NEW YORK (Reuters) - An Exxon Mobil Corp subsidiary is being charged by the Pennsylvania attorney general for spilling more than 50,000 gallons of wastewater at a natural gas well site in 2010.
XTO Energy Inc, which was acquired by Exxon in 2010, is charged for spilling chemical-laced wastewater from a storage tank and into a local waterway, according to a statement from the Attorney General Kathleen Kane on Tuesday.
State environmental inspectors found the water leaking from an open valve on a tank at an XTO water recycling plant in Penn Township, Pennsylvania.
Authorities later found pollutants from the chemically treated water, including chlorides, barium, strontium and total dissolved solids, in a tributary of the Susquehanna River basin.
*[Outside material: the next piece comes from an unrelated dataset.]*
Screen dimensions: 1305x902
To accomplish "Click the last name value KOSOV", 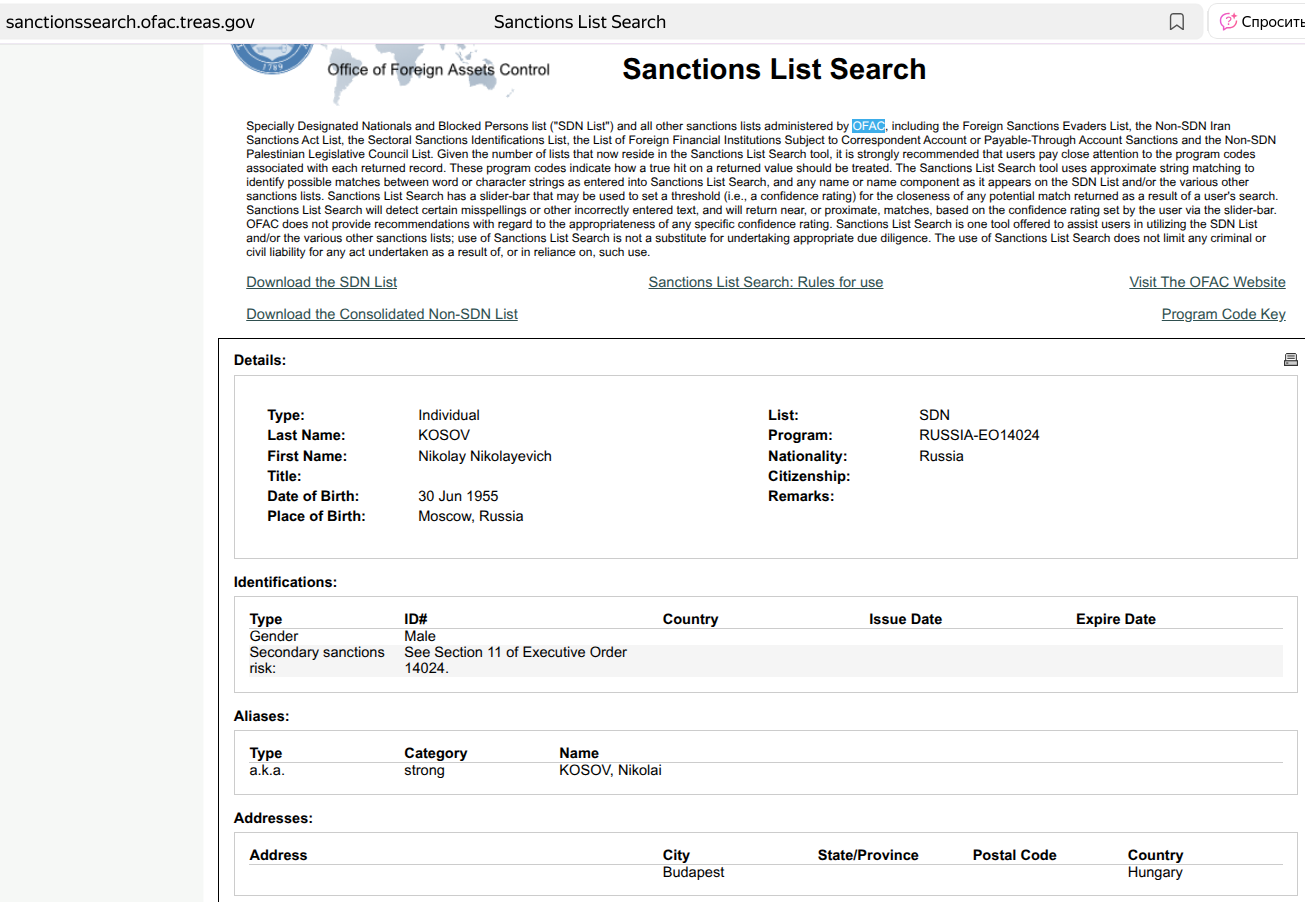I will [x=443, y=435].
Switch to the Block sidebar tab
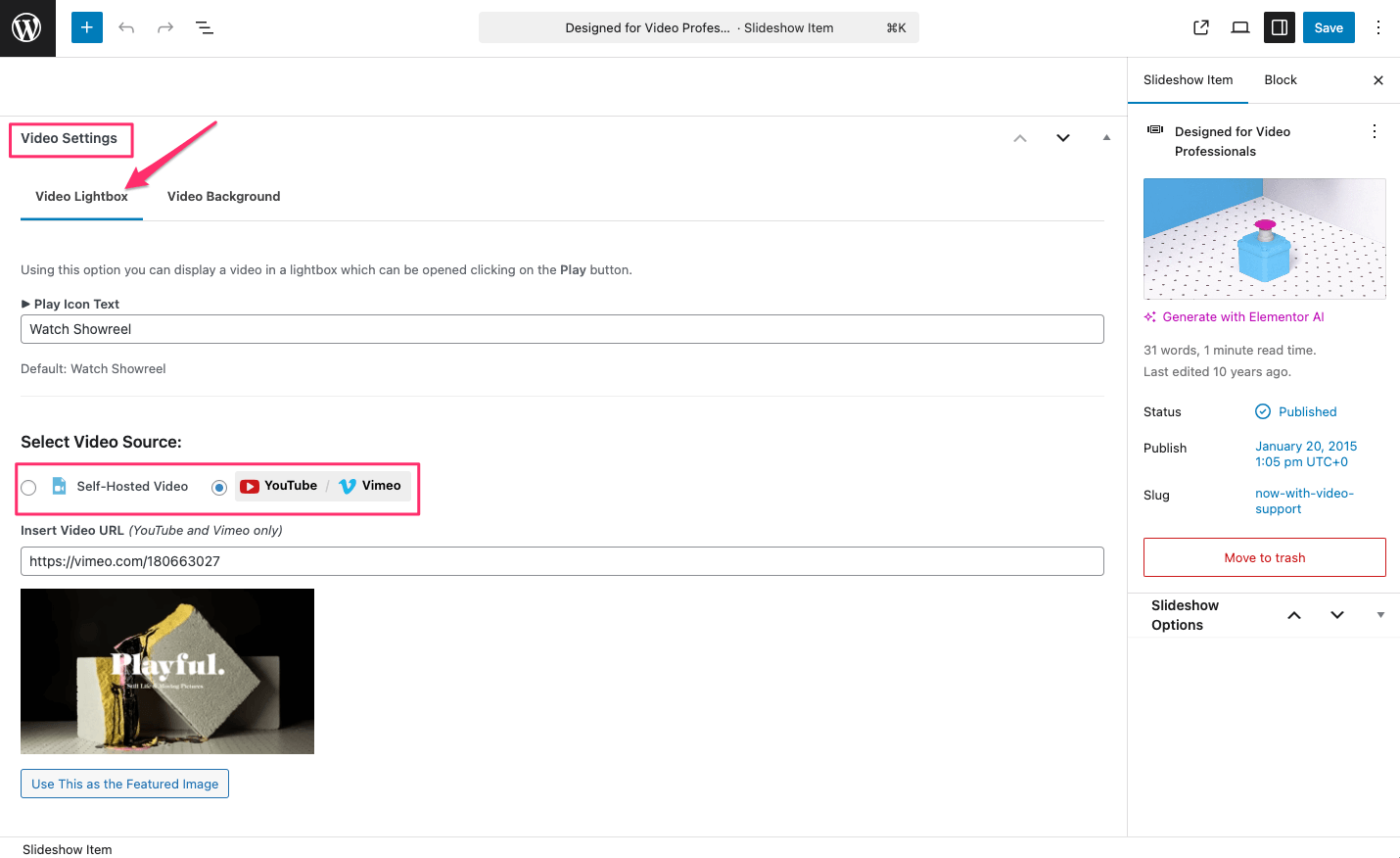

XTO is charged with five counts of unlawful conduct under the Clean Streams Law and three counts of unlawful conduct under the Solid Waste Management Act.
XTO was already fined $100,000 for the spill by the Environmental Protection Agency and the Justice Department in July, which the company said was fair, but XTO plans to contest the latest criminal charges.
"Criminal charges are unprecedented, baseless and an abuse of prosecutorial discretion," XTO said in a statement on its website. "The incident did not result in significant or lasting environmental harm."
Wastewater is a by-product of hydraulic fracturing, known as fracking, which involves pumping millions of gallons of water, sand and chemicals deep underground to fracture shale rock and release oil and gas. Much of the water returns to the surface after fracking is complete, and is often placed in holding tanks for recycling.
The chemicals used in fracking have spurred a national debate about the dangers of the process which has unlocked huge amounts of oil and gas from U.S. shale rock over the past decade.
U.S. gas production is at record highs and oil output is at its highest levels since the 1980s.
Pennsylvania, which sits atop the Marcellus shale formation, is at the heart of the U.S. fracking boom. Production there has rocketed since 2005, but the state has also experienced a number of drilling accidents and spills.